Obdormio.com Unwasted Hours

27 August, 2012

I Am Not a Librarian: Classification Redux

Filed under: Uncategorized — Tags: , , , , , — Obdormio @ 00:00

About six months ago, I complained about my dissatisfaction with the Dewey Decimal System as an organisational tool. I bitched and moaned about its nonsensical hierarchy, and generally expressed a desire for something that made a bit more sense for organising my shelves.

While I’ve managed to keep quiet about it since, the dissatisfaction remains, simmering away out of sight, and bubbling up every now and then – usually when I look at my shelves. Now we’re in August, the start of a new semester, and with it comes a whole bunch of new non-fiction books. This is when the dissatisfaction boils over.

Proper classification systems are a lot of work and a lot of planning and a lot of careful considerations. That’s why there are professional librarians who do it, and why the people who own the big systems charge a good deal of money for licensing them. I have, reluctantly, conceded that a system of organising my own shelves does not need to be universal in scope. If I trim it to the bone, it really only needs to cover the books I own – though I do want it to be open enough to accommodate topics which I currently do not own any books in. So, forging ahead in ignorance, without any classification experience or qualifications, I am trying to make myself a system I can live with. This post will be partly what I have done already, and partly me doing it on the fly; let’s see where I end up.

I started with making little digital cards, with book titles on them – one for each non-fiction book I own. I then started sorting them into piles based on the broadest categories I could think of. This resulted in seven clear categories – History, Religion, Literature, Education, Philosophy, Language and Food (I own a single cook book).

Some of these probably shouldn’t be top-level. I’m looking at you, Food. There are some books left over which I have not quite decided where to put – do my books on comics go with literature, or should there be an art-category, or should comics finally get to be their own thing? The Communist Manifesto doesn’t feel like it belongs in History, should I have a category for economics, or maybe politics? Should The Federalist Papers and the US constitution, in that case, go into that bag, or should there be one for law? Do Michael Moore’s political satire go in with politics, or does it belong with the other humorous non-fiction I own? I guess I did put the satirical literary history in with the rest of literature. And what about my two quote collections?

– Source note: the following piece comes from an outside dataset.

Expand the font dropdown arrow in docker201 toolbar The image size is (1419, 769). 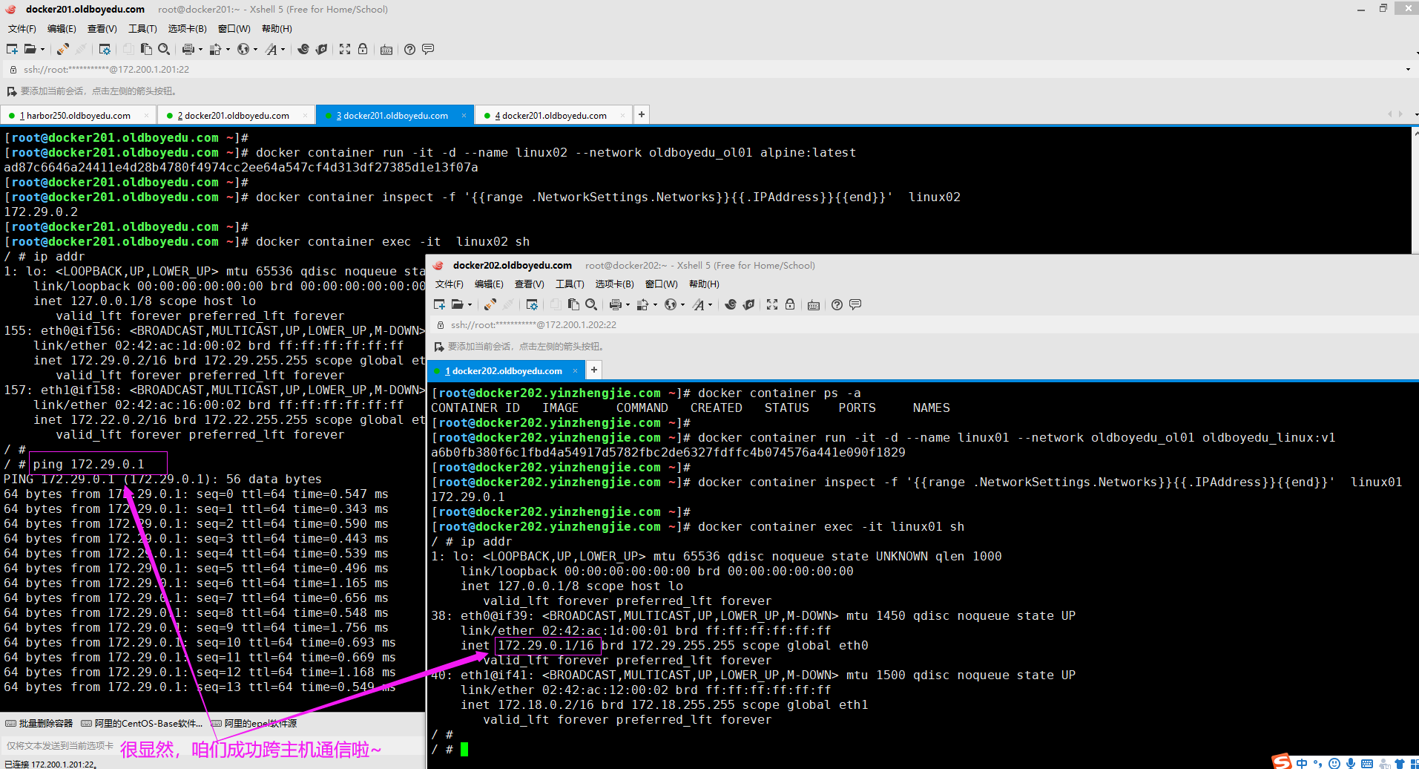pos(283,50)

Say I do add Politics and Art. Let me compare my categories to the tags I have used for these books on LibraryThing. I’ll line up the top twenty tags that describe contents with my proposed categories.

religion (44)
history (36)
ancient (18)
Christianity (18)
classic (16)
mythology (16)
epic (15)
literature (13)
Greece (12)
linguistics (11)
language (9)
Rome (8)
America (7)
Bible (7)
Antiquity (6)
English (6)
humour (6)
American (5)
biography (5)
empires (5)
History
Religion
Literature
Education
Philosophy
Language
Food
Art
Politics

Several of these tags aren’t really all that useful on their own – that’s the beauty of tags, they can work together to paint a more complex picture than a single subject label can. That’s also what makes them less than ideal for shelving systems. Books tagged Greece or Rome or America could easily be literature, religion or history, with no way of telling from that one tag itself. Tags like Christianity and mythology obviously belong as a subset of Religion. After talking the matter over with a friend, I also grouped biographies under History. The politics tag didn’t make the list, but it has five books associated with it, while art only has one.

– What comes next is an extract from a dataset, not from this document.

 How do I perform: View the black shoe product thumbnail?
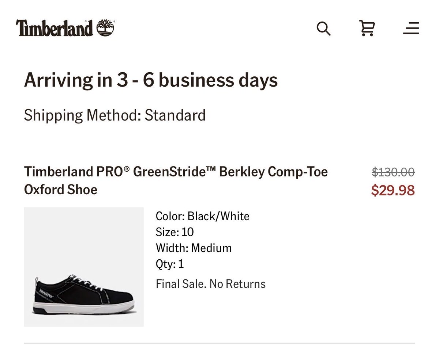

I think it would be a good idea to look at how other systems do it – even if I am trying to tailor-make something for my own collection, there’s no reason to struggle to reinvent the wheel. Melvil Dewey’s top-level goes something like this:

  1. General Works and Information Sciences
  2. Philosophy and Psychology
  3. Religion
  4. Social Sciences
  5. Language
  6. Mathematics and Science
  7. Applied Sciences and Technology
  8. Arts and Leisure
  9. Literature
  10. Biography and History

Education would go under Social Sciences in this system, as would Politics and, indeed, economics. Food would go under Applied Sciences and Technology, which admittedly makes cooking sound pretty bad-ass, but I’m not quite sure about that particular delegation.

This isn’t a project that will be finished in this post. I think I need to look up some other classification systems, and compare more top-levels, before I hash out which ones I think make sense, but I want to do as much of the process as possible in public, so that others can let me know when I’ve done something dumb.  I think I’ll pause here for now, and go do some reading.